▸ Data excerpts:
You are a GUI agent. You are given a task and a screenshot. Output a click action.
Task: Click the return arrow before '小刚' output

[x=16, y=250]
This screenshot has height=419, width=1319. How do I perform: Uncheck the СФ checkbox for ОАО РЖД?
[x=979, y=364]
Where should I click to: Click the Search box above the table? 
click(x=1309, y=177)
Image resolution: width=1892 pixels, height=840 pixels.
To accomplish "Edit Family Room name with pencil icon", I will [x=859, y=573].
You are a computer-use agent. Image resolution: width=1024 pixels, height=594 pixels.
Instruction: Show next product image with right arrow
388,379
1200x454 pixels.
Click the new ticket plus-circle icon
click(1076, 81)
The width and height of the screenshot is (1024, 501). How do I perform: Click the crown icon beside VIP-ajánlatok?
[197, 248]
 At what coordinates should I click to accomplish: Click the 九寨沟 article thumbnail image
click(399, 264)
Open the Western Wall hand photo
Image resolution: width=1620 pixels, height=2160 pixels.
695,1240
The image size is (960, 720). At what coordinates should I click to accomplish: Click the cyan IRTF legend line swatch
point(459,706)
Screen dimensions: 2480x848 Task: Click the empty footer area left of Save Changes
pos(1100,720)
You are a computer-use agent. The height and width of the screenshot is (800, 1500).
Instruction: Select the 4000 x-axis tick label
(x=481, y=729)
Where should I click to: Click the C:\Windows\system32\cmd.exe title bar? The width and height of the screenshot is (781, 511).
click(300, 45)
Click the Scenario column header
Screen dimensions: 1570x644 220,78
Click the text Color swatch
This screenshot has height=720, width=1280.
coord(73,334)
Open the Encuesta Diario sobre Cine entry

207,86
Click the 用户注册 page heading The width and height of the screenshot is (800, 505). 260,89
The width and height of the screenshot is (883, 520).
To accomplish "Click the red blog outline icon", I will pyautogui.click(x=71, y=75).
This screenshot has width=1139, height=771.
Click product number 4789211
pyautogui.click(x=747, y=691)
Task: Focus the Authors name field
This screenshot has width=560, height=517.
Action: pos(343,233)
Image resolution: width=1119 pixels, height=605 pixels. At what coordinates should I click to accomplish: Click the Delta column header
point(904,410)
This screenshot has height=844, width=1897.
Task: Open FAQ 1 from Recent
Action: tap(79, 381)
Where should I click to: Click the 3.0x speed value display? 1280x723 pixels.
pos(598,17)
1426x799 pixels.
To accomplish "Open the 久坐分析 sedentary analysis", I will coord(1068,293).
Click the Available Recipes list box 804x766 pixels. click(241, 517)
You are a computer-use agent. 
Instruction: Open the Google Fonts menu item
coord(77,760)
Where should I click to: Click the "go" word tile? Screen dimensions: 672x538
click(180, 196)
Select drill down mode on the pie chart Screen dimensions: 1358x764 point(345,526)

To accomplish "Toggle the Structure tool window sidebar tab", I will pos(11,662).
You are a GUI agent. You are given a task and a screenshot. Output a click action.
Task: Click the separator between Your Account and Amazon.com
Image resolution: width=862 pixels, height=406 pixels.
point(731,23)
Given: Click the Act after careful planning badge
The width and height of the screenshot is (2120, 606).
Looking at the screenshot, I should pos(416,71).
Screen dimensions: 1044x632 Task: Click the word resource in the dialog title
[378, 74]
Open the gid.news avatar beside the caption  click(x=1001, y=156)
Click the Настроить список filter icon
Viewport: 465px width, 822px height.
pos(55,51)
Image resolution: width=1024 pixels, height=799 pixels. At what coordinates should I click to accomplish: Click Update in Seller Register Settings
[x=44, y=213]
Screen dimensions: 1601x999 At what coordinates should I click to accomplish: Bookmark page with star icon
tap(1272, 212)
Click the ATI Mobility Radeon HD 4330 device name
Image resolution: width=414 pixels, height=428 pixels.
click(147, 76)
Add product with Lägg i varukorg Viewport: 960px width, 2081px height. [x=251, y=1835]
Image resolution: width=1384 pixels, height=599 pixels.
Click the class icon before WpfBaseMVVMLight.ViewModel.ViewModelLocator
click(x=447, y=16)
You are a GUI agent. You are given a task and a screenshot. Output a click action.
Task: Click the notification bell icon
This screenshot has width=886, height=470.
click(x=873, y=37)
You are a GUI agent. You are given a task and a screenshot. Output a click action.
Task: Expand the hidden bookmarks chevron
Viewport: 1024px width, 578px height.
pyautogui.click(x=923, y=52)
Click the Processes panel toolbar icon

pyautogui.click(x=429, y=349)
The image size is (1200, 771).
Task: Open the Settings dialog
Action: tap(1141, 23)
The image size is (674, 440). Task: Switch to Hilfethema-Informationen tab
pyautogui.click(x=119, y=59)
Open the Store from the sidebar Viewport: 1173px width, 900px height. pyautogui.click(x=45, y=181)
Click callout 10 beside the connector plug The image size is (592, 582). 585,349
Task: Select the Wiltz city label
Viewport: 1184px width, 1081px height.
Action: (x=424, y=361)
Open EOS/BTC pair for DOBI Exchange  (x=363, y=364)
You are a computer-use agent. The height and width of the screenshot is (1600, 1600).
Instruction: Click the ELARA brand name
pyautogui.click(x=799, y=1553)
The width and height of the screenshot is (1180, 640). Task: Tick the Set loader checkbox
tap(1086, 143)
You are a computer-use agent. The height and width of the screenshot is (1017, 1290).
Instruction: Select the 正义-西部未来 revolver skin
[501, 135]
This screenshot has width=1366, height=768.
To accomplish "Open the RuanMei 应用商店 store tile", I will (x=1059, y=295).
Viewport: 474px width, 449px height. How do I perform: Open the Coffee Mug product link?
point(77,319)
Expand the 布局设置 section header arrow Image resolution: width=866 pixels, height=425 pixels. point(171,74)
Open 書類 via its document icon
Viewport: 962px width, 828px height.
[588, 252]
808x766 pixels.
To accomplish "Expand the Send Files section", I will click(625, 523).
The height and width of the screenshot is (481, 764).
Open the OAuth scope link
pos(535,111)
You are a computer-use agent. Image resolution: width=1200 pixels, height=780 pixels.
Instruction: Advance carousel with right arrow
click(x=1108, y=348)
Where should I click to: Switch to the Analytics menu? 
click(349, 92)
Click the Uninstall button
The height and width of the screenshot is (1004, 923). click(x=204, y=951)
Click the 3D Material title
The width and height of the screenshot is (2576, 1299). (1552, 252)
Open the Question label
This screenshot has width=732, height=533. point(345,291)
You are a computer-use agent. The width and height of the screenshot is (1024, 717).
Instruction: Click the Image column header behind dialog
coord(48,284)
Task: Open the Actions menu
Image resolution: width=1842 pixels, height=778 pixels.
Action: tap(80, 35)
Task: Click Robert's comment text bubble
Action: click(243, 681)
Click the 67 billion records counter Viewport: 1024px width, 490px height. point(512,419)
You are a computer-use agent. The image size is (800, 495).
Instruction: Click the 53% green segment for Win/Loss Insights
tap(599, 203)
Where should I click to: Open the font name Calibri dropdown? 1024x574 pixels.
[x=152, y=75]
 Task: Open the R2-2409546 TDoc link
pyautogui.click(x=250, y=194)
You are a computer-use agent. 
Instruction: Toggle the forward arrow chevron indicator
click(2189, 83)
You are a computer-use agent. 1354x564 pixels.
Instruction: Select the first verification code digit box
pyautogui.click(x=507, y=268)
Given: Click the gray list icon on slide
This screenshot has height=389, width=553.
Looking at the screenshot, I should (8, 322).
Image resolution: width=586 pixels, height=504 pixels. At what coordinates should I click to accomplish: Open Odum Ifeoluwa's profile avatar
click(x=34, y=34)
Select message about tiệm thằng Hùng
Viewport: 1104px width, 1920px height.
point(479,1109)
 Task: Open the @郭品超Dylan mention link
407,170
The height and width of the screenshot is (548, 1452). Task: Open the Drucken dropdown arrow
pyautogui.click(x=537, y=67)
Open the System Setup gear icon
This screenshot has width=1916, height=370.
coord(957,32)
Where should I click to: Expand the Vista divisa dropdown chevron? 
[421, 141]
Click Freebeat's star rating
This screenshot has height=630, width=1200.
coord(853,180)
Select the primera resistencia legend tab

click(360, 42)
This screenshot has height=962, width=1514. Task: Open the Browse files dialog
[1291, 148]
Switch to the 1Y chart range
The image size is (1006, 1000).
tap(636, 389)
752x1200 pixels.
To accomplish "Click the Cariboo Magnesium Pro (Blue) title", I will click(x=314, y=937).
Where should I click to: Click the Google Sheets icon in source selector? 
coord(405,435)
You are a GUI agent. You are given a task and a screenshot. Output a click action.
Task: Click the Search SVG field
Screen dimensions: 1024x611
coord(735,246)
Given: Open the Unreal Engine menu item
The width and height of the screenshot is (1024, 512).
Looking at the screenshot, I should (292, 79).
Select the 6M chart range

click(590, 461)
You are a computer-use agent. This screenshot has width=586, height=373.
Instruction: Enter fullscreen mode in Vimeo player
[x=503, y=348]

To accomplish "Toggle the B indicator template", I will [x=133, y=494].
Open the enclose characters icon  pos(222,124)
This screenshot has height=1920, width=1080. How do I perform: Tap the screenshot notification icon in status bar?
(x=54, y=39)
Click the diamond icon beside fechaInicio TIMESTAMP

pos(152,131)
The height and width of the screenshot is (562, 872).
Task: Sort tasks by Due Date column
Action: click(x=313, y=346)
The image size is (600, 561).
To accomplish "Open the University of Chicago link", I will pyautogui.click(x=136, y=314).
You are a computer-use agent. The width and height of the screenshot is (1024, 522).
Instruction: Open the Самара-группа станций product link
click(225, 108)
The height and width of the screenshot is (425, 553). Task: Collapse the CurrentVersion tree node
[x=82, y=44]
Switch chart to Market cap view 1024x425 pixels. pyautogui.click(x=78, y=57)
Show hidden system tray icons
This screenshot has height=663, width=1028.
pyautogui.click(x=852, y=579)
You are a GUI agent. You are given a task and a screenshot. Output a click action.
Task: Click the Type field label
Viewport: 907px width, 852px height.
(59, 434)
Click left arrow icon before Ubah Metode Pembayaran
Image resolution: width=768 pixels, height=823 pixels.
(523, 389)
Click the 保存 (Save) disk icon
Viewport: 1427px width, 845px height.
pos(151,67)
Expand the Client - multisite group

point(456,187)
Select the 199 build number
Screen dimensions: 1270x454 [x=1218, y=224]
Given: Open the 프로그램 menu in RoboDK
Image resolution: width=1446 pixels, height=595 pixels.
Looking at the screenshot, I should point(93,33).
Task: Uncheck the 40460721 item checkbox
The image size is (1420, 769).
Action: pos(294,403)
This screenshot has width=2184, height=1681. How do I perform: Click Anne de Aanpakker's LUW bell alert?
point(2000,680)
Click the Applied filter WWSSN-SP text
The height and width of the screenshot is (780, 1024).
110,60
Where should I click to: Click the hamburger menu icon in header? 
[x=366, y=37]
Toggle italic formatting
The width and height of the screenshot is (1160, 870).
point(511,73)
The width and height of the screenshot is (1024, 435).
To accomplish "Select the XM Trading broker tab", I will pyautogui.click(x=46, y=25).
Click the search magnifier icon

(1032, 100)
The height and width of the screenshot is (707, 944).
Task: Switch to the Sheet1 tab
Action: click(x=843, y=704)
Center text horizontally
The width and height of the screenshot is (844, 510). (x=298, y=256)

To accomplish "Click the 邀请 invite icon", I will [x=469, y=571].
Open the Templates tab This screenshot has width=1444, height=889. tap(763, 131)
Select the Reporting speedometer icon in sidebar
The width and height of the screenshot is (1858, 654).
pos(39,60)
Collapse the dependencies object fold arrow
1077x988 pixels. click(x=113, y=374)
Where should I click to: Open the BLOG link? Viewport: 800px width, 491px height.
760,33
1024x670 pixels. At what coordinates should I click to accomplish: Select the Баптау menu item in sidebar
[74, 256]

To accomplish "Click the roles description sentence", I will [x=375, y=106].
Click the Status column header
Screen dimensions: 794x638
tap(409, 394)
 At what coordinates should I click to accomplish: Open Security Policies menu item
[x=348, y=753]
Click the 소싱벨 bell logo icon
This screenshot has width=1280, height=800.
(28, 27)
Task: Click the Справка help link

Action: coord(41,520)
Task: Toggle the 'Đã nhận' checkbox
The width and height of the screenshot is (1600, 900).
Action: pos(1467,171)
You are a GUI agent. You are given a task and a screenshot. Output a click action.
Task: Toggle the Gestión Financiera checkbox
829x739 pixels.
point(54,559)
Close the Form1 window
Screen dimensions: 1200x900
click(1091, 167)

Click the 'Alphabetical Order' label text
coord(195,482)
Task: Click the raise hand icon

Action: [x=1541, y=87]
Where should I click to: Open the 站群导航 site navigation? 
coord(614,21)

▸ Problem: Which lines in the records contain the word "list"? Copy each one.

▸ Problem solution:
Click the Available Recipes list box 804x766 pixels. click(241, 517)
Given: Click the gray list icon on slide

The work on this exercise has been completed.